Women who are shy and more sensitive to stress are more likely to develop Alzheimer's disease, found a research.
Women who worry, cope poorly with stress and experience mood swings in middle age run a higher risk of developing Alzheimer's disease later in life, it showed.
"Some studies have shown that long periods of stress can increase the risk of Alzheimer's disease and our main hypothesis is that it is the stress itself that is harmful," said Lena Johansson, scientist at the University of Gothenburg' Sahlgrenska Academy in Sweden.

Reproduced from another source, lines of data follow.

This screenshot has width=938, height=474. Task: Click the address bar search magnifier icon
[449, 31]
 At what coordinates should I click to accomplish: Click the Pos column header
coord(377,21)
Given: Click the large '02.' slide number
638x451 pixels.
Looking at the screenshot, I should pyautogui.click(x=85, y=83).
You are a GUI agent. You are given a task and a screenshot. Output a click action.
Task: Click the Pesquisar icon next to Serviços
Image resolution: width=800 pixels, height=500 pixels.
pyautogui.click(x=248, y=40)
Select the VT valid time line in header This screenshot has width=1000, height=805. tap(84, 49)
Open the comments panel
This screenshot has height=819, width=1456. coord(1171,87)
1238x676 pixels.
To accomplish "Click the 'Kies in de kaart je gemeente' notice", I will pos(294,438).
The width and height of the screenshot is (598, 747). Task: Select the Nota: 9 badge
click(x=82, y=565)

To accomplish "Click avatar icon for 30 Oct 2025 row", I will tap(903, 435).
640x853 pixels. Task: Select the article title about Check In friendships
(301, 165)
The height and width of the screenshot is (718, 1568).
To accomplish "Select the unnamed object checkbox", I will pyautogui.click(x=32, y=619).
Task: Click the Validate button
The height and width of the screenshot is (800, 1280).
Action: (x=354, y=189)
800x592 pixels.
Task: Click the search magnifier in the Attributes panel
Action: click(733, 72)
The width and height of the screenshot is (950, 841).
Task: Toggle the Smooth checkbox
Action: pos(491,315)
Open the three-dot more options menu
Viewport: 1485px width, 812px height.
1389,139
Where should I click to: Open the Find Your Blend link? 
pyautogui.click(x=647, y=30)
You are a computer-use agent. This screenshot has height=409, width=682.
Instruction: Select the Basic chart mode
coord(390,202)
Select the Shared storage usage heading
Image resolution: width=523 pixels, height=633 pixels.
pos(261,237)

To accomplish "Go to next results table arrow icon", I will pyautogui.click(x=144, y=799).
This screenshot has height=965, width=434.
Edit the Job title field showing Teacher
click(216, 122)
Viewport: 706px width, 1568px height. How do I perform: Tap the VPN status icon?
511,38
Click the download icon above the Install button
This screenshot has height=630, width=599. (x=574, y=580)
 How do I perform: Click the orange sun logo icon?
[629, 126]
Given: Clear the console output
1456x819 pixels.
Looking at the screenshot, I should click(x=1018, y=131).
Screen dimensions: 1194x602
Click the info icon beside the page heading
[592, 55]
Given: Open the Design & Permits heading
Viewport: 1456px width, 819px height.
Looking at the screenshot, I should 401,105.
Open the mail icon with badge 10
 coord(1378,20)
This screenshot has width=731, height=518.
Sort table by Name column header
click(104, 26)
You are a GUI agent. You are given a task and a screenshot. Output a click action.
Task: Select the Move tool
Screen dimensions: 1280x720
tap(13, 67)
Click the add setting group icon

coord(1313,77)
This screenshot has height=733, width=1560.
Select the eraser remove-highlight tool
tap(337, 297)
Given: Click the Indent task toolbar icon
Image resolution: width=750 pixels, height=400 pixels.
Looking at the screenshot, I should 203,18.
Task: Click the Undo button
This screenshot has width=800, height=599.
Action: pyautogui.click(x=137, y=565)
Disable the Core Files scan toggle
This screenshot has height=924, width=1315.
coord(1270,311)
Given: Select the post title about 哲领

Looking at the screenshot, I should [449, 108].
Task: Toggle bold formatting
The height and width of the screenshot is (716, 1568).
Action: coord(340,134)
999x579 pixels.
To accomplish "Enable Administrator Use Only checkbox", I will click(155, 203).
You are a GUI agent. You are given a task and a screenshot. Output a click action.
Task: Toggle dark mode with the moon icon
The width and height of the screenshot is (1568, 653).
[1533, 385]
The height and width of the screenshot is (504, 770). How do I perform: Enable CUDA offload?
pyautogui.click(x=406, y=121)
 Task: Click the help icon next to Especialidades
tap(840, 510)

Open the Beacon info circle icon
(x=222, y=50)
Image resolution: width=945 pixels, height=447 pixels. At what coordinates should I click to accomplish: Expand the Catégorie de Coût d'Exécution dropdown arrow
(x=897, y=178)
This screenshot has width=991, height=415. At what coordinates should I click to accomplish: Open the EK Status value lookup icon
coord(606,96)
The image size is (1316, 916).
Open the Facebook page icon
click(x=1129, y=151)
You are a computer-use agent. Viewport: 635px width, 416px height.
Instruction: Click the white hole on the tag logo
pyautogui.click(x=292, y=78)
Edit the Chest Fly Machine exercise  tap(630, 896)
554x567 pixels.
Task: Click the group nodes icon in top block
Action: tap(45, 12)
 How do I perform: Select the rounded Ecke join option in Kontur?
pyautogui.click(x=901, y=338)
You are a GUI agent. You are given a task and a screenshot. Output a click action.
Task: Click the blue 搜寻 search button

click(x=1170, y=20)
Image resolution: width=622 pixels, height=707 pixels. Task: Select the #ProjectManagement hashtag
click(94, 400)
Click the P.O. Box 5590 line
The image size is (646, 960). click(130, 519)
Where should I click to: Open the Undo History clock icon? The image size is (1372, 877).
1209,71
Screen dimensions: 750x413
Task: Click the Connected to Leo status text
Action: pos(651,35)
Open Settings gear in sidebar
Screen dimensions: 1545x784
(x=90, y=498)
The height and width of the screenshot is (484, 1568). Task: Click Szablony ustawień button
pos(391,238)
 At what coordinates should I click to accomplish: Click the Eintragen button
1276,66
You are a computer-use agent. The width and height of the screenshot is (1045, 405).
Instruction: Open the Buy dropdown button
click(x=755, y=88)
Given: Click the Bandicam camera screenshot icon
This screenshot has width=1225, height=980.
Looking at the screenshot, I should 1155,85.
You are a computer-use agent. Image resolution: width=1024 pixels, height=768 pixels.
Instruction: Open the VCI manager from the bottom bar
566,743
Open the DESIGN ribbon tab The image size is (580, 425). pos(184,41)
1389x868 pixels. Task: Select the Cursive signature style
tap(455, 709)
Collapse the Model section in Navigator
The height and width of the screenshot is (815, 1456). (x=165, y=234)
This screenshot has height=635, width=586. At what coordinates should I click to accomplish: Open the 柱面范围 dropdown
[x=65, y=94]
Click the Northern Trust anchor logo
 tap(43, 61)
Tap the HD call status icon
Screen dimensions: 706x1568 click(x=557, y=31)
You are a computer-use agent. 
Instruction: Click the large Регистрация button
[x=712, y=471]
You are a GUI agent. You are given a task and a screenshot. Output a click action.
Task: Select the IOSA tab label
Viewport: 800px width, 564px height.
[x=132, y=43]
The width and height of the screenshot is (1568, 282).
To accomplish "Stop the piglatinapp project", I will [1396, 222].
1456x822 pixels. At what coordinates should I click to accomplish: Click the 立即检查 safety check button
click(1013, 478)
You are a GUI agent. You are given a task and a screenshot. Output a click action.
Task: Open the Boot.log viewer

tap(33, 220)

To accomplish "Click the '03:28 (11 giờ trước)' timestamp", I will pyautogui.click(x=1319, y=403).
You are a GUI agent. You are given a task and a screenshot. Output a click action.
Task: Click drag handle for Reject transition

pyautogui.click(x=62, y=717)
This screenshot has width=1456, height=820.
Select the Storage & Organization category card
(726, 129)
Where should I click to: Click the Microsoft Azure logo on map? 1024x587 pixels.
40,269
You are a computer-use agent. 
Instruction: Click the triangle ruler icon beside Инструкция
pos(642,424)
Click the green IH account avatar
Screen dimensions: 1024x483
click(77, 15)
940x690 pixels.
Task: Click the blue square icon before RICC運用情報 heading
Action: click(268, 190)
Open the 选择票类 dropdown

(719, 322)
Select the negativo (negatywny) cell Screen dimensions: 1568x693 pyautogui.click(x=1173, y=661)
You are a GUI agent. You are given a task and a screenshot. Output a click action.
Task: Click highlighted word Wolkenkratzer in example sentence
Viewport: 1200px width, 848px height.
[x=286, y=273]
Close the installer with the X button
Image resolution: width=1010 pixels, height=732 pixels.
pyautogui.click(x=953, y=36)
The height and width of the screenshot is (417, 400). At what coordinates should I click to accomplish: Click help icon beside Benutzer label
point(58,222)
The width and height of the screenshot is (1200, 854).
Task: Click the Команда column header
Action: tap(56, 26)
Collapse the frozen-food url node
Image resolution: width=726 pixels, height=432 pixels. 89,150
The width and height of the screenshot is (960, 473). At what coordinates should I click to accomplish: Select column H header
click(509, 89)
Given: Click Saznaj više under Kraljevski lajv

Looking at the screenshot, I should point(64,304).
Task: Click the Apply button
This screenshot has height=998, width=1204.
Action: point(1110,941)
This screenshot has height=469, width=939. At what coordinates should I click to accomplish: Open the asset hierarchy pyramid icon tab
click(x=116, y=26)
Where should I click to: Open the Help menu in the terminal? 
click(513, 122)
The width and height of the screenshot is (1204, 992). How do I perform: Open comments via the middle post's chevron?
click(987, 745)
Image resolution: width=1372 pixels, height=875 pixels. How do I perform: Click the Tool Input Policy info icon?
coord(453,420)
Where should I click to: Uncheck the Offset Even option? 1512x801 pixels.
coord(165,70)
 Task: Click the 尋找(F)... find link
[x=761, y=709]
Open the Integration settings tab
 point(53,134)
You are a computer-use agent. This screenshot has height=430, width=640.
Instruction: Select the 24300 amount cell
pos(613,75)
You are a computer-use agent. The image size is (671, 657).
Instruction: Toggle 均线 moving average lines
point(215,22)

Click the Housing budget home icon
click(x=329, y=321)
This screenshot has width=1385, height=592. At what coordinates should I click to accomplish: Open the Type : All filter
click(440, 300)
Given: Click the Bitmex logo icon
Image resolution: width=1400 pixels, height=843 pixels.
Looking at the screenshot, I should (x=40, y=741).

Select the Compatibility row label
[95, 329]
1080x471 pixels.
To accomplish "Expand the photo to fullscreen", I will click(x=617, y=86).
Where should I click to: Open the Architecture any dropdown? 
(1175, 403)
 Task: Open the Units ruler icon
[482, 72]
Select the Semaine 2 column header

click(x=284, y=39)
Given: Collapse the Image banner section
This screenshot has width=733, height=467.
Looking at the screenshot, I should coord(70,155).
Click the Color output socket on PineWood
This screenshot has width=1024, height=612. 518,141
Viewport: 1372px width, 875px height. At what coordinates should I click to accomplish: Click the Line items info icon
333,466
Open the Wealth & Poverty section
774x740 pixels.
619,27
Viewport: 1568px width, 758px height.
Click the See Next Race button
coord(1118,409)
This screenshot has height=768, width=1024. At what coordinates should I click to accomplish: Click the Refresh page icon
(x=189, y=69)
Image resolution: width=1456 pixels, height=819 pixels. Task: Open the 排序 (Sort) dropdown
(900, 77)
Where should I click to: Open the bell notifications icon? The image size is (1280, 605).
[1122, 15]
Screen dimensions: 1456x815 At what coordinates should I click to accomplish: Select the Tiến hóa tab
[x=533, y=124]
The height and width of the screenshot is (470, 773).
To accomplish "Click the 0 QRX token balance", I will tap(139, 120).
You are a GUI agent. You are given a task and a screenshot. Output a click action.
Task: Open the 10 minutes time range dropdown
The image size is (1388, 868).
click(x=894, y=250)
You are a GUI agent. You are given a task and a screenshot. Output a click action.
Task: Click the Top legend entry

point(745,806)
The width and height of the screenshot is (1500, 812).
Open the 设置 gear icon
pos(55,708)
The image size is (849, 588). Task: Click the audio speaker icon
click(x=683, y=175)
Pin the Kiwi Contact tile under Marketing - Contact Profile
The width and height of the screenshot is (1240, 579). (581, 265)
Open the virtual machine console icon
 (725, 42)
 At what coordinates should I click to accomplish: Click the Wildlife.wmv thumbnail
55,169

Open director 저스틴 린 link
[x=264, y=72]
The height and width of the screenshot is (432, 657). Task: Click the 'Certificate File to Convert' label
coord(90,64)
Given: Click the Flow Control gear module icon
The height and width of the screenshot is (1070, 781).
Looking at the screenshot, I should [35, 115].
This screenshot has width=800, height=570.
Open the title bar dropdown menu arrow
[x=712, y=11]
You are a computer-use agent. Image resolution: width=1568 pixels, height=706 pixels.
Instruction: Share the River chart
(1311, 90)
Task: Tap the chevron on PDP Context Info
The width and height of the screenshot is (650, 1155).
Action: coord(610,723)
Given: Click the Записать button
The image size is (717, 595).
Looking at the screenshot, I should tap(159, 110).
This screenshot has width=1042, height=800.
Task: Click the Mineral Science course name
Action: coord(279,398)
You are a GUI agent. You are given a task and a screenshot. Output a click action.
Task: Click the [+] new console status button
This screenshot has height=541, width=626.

Shy women who, at the same time became easily worried, turned out to have the highest risk in the study.
People who have neuroticism are more readily worried, distressed and experience mood swings. They often have difficulty in managing stress.
"A person with neurotic tendencies is more sensitive to stress than other people," Johansson added.
The study carried out at the Sahlgrenska Academy followed 800 women for nearly 40 years.
The women stated whether they had experienced long periods of high stress and underwent memory tests.
At the follow-up in 2006, nearly 40 years later, around one fifth of these women had developed conditions associated with dementia.
"We could see that the women who developed Alzheimer's disease had been identified in the personality test 40 years earlier as having neurotic tendencies," Johansson pointed out.
The study is forthcoming in the journal Neurology.